Personal information
- Full name: Kristin Thornton
- Born: 5 March 1988 (age 38)
- Original team: Harvey Brunswick Leschenault (SWFL)
- Draft: 54th overall, 2005 National draft, Sydney 90th overall, 2009 National draft, Sydney
- Height: 185 cm (6 ft 1 in)
- Weight: 81 kg (179 lb)
- Position: Forward/Midfield

Playing career^{1}
- Years: Club / Games (Goals)
- 2005-2010: Sydney / 8 (4)
- 2011-2014: Peel Thunder / 71 (88)
- ^{1} Playing statistics correct to the end of 2019.

Career highlights
- Peel Thunder best and fairest 2011;

= Kristin Thornton =

Australian rules footballer (born 1988)

Kristin Thornton (born 5 March 1988) is an Australian rules footballer who played for in the Australian Football League.

Thornton is from Australind, Western Australia. In 2005 he played for Peel Thunder in the WAFL Colts, where he won the 2005 WAFL Colts premiership. As a 17 year old, Thornton won the Dave Cameron Medal as Peel Thunder's Colts best and fairest, despite missing 4 games to WA State U/18's commitments. He also was named in the 2005 WAFL Colts Team of the Year. Thornton attended the 2005 AFL Draft Camp held at the Australian Institute of Sport (AIS), Canberra.

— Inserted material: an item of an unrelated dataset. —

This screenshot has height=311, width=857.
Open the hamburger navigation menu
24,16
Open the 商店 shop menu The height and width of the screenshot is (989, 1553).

He was recruited by the Sydney Swans with pick number 54 in the 2005 AFL draft from Peel Thunder. Thornton captained a very strong Sydney Swans Reserves to the 2007 AFL Canberra premiership. He missed the entirety of the 2008 season after suffering an ACL injury, the same injury which destroyed his brother Ashley's AFL career while at the West Coast Eagles. He was delisted at the season's end, before being redrafted by Sydney as a rookie with pick 90 in the 2009 national draft. Thornton made his AFL debut for the Sydney Swans in round 8, 2009 against the Carlton Blues, kicking a goal with his first kick.

He starred for Peel Thunder in the 2011 WAFL season and was awarded with a WA State Team selection, kicking 2 goals in a defeat of Queensland. Thornton made the 2011 WAFL Team of the Year and capped off a brilliant season when he won the Dudley Tuckey Medal as Peel Thunder's best and fairest. He was Vice Captain from 2011-2014 and was selected in Peel Thunder's All Star Team - Best 25 players in the first 25 years. Thornton finished playing for Peel Thunder at the completion of the 2014 season.

In 2016 Thornton then returned to Harvey Brunswick Leschenault in the South West Football League (SWFL), where he won the 2016 best and fairest, and a premiership in an undefeated side in 2019.